▶ _Provided text_:
┌────────

Unconscious Bias – A Step Toward a Thought Police Society

by | May 18, 2015

Neurologists claim your biases are located in an exact part of the brain called the amygdala. Photo Credit: The amygdala CLIPAREA/Shutterstock

Neurologists claim your biases are located in an exact part of the brain called the amygdala. Photo Credit: The amygdala CLIPAREA/Shutterstock

Neurologists claim your biases are located in an exact part of the brain called the amygdala. Photo Credit: The amygdala CLIPAREA/Shutterstock


For many years the concept of “Unconscious Bias” (sometimes called “Implicit Bias”) had been bubbling into society from the research labs of psychologists, social scientists and neurologists.
Its techniques and trainings have been implemented by governments, corporations, schools, law enforcement agencies and judicial systems who often blindly trust the procedures cooked up by psychology and psychiatry to be “scientific truth.”
Hillary Clinton has a “gender bias” component in her 2016 Presidential campaign.
Eric Holder, when still Attorney General of the United States, examined the question of racial bias in the Ferguson, Mo. police department and made this statement.
“Our view of the evidence found no alternative explanation for the disproportionate impact on African- American residents other than implicit and explicit racial bias.”
James Comey, head of the FBI, had this to say, “Much research points to the widespread existence of unconscious bias. Many people in our white-majority culture have unconscious racial biases and react differently to a white face than a black face. In fact, we all, white and black, carry various biases around with us.”
Here at the University of South Florida, Associate Professor of Criminology Lorie Fridell is a nationally recognized expert on helping police to overcome implicit bias. She claims “implicit biases manifest in even the best intentioned individual.” She runs the “Fair and Impartial Policing” program under the Dept. of Justice Community Oriented Policing Service (COPS).
The Boston Globe offered an important disclaimer about her program: “she has never produced any empirical results to show that her methods actually reduce discriminatory policing. (In Fridell’s view, this goes with the territory: There’s no way to accurately measure biased policing, because it’s impossible to look at the actions of an individual police officer and know for sure whether it was influenced by bias or not.)”
Police from all over the US have been taking various courses to handle their unconscious racial bias.
Out in Los Angeles the Simon Wiesenthal Center runs the Museum of Tolerance which focuses on the history of the Holocaust. It has expanded its role to presenting facts about racism in America. It now offers a program for police to explore their unconscious biases. It is called Tools for Tolerance.
Officers arrive and are faced with a choice between entering a door marked “prejudiced” and another marked “unprejudiced.” Those who try to enter via the “unprejudiced” discover it is locked – a reminder that in their unconscious mind everyone is prejudiced.

└────────

▶ _Material_:

┌────────

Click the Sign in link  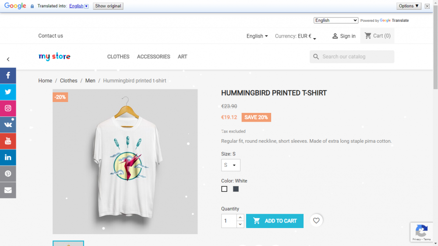343,36
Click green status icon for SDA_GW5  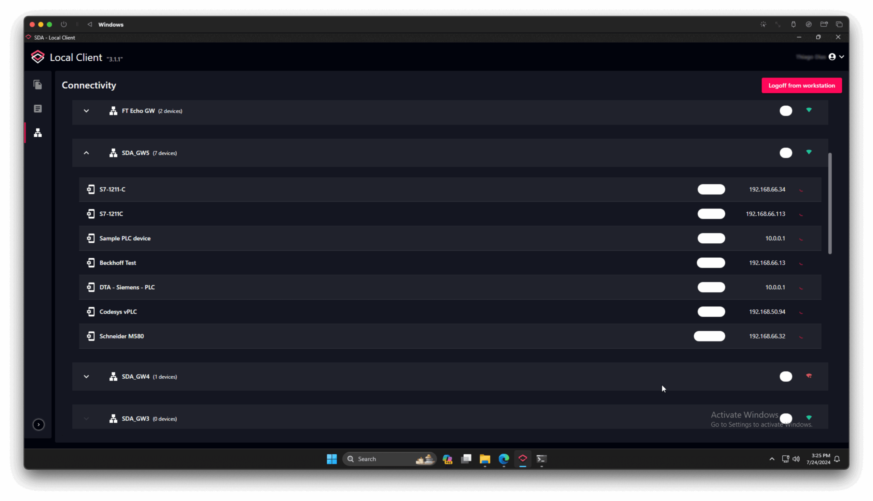pos(809,152)
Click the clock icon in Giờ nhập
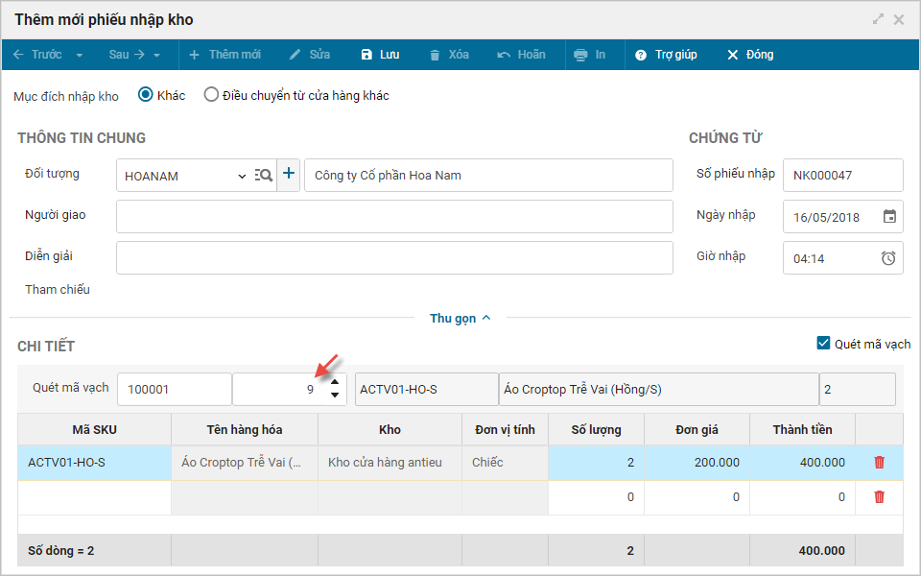The height and width of the screenshot is (576, 921). pyautogui.click(x=889, y=258)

└────────

▶ _Exercise set_:
a - Answer these questions from the article on unconscious bias:
(i) At which university does Lorie Fridell teach?
(ii) What is the police program offered by the Museum of Tolerance called?
(iii) Which police department did Eric Holder examine for racial bias?
b - Reproduce the passage of the article on unconscious bias that opens with the words "For many years" and closes with "made this statement.".

▶ _Answers per task_:
a -
(i) The University of South Florida
(ii) Tools for Tolerance
(iii) The Ferguson, Mo. police department

b -
For many years the concept of “Unconscious Bias” (sometimes called “Implicit Bias”) had been bubbling into society from the research labs of psychologists, social scientists and neurologists.
Its techniques and trainings have been implemented by governments, corporations, schools, law enforcement agencies and judicial systems who often blindly trust the procedures cooked up by psychology and psychiatry to be “scientific truth.”
Hillary Clinton has a “gender bias” component in her 2016 Presidential campaign.
Eric Holder, when still Attorney General of the United States, examined the question of racial bias in the Ferguson, Mo. police department and made this statement.